In our post-truth era, Jenny Holzer’s truism, Words Tend to be Inadequate, has never felt more true. And now, on this side of the Atlantic, two artists are channelling this slogan by making works that address the current unreliability of words.
Last month, Fiona Banner made her feelings on the inadequacy of language abundantly clear when, along with a group of Greenpeace activists, she deposited a 1.5-tonne sculpture of a full stop on the doorstep of the UK’s Department for Environment, Food and Rural Affairs (Defra). The granite work, Klang Full Stop (2020), was both a weighty message to stop illegal industrial fishing in marine-protected areas, and a protest against what she calls “the puffed-up slippery rhetoric of the government”.
Banner has been making giant sculptural full stops for more than two decades, but now she is repurposing them as agents for direct action, declaring, “They are the most simple gesture I could make. When language is used in a duplicitous way and words stop meaning things, then democracy dies.”
On the same day she delivered her craggy calling card, two more of Banner’s giant stone full stops were being loaded onto a Greenpeace boat at Tower Bridge. From here they were shipped up to Dogger Bank in the North Sea and dropped into the water to form part of a protective boulder barrier installed by Greenpeace to obstruct the bottom trawling fishing boats that are destroying the delicate ocean bed.
As well as weapons for environmental activism, Banner also sees her sculptures as “big, physical, absurd language used to create obstacles and also to call for a pause or a stop”. She calls them “mausoleums for language”, asking: “Where do we go when the words we use cease to be charged in the way we want them to be? Or when agreements are not adhered to, and when we are completely exasperated by how language is used as an empty currency?”
Banner was meant to have a major survey show earlier this year, but this was scuppered by Covid-19. Now, with two sculptures residing on the ocean floor and another currently incarcerated in a Westminster Council storage facility, after being swiftly removed from Defra’s entrance, there is an added resonance to the billboard that she is displaying this month in the grounds of the Phytology cultural institute in East London, which starkly states: “The Retrospective has been Cancelled.”
Fiona Banner sees her sculptures as big, physical, absurd language used to create obstacles and to call for a pause or full stop
Language is not killed off but reinvented in Laure Prouvost’s Re-dit-en-un-in learning CENTER, which occupies all the spaces in Lisson Gallery’s main building (until 7 November). Here, the French-born, Antwerp-based artist has created an all-encompassing fantastical education centre devoted to the “unlearning” of conventional words and “re-learning” of what Prouvost describes as a “new crypto-classification system”. This, she says is “a needed action in uncertain times”.

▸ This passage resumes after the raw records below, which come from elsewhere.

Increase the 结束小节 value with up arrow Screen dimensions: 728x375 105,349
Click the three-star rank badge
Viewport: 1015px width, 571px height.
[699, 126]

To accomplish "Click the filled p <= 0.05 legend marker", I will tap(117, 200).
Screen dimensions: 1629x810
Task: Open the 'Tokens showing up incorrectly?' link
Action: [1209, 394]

A series of diptych panel paintings pair images with words, while flashing lights and a staccato voiceover hammer their new meanings into the memory. We are instructed that a loaf of bread now means “work”, a glass is “mother”, a spanner stands in for “father” and “love” is expressed as a tangerine. while broken eggs mean “you are late”, with “you” now taking the form of a goat (apparently the result of Prouvost twinning humankind’s voraciousness with the goat’s omnivorous appetite).

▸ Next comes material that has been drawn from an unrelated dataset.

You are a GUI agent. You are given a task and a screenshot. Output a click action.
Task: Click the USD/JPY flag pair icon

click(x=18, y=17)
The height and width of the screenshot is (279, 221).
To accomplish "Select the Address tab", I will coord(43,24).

Anyone who experienced Prouvost’s French Pavilion at the 2019 Venice Biennale knows that she is an ardent maximalist whose work offers a multisensory, ritualistic experience in which the ordinary becomes ever more bizarre and vice-versa. In her Lisson Gallery language academy, new realities are formed while at the same time being wrong-footed by a plethora of emotive mixed messages.
Perhaps in tribute to our new identity as goats, aromatic hay is scattered underfoot and one gallery is filled by an entire felled tree that has been meticulously carved and manipulated to act as a hybrid host for unruly elements of Prouvost’s new lexicon. Walnuts cluster in its crevices, udders erupt from the trunk and droop from branches held up by metal props, while hand-blown glass tubes and vessels, a frying pan containing a glass fried egg and a goat’s head all protrude from its extremities. Many of these same images are then reinterpreted in a new video work which is viewed from inside a chamber cocooned at the centre of a fabric spiral.

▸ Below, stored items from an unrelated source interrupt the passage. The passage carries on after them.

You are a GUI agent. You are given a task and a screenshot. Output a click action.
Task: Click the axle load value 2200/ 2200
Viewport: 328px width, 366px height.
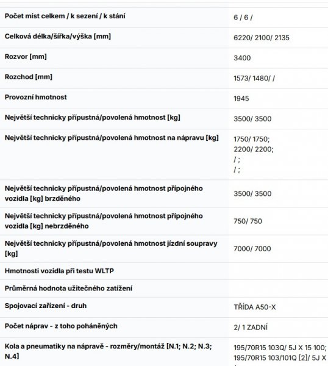pyautogui.click(x=254, y=149)
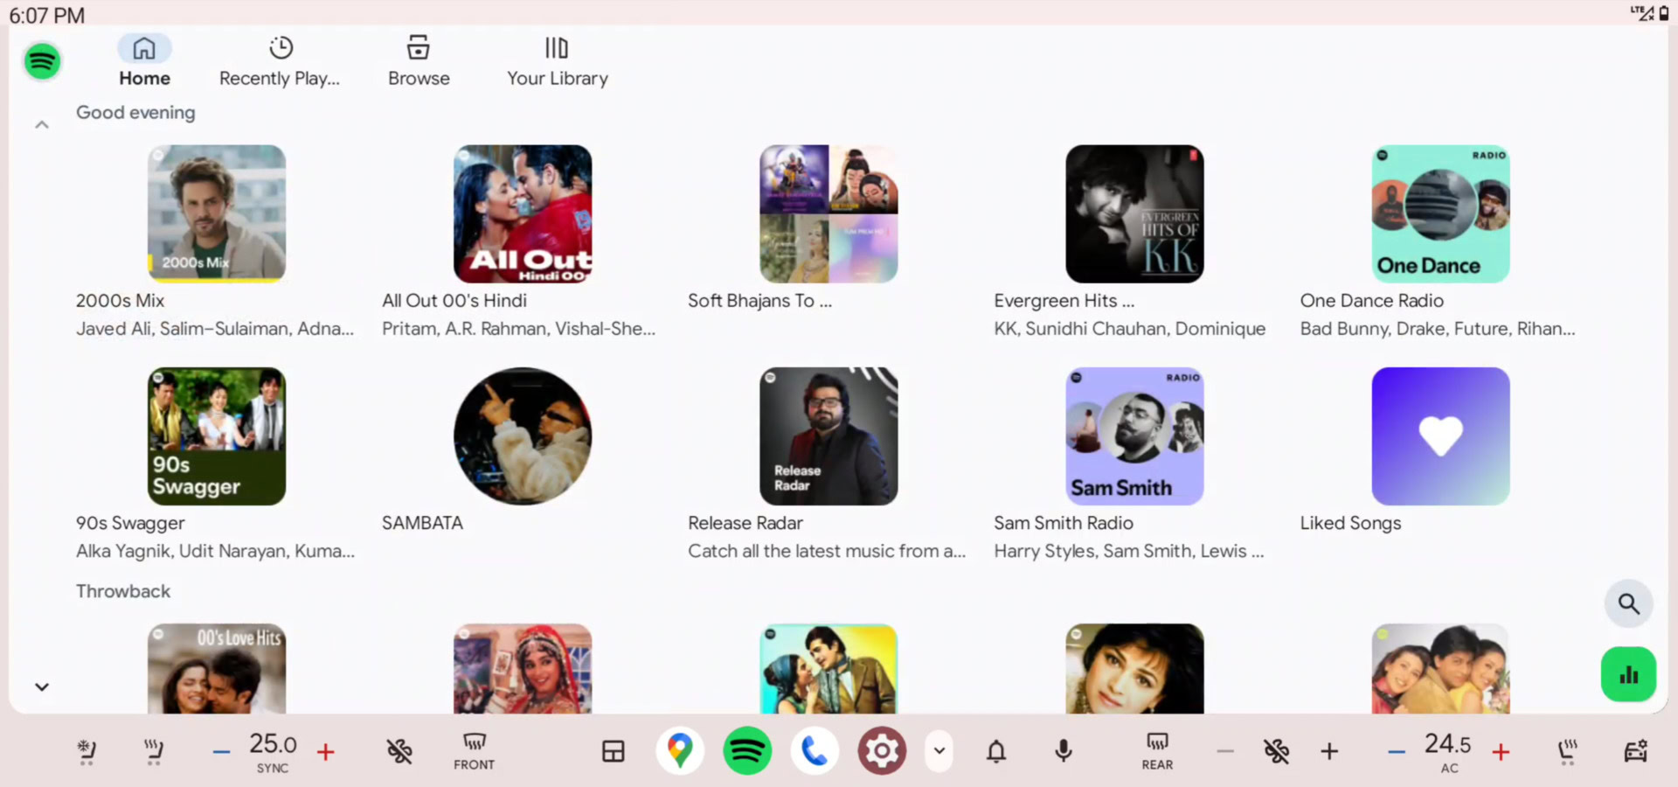Open the search magnifier button
Screen dimensions: 1678x787
click(x=1628, y=603)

Exiting through a trippy departure room bathed in yellow light, where ceramic udders point the way back to the real world, comes the realisation that, amid the absurdity of these exaggerated environments and her bizarre alternative language, Prouvost is making a serious point. Time spent in her “relearning centre” gives the opportunity to unpick conventions, question assumptions, and to read the world in a radically different way. This interrogation of the parameters of language by both Banner and Prouvost is exactly what is required when all around us tales are being spun. For, in the words of another Holzer truism, You are Responsible for Constituting the Meaning of Things.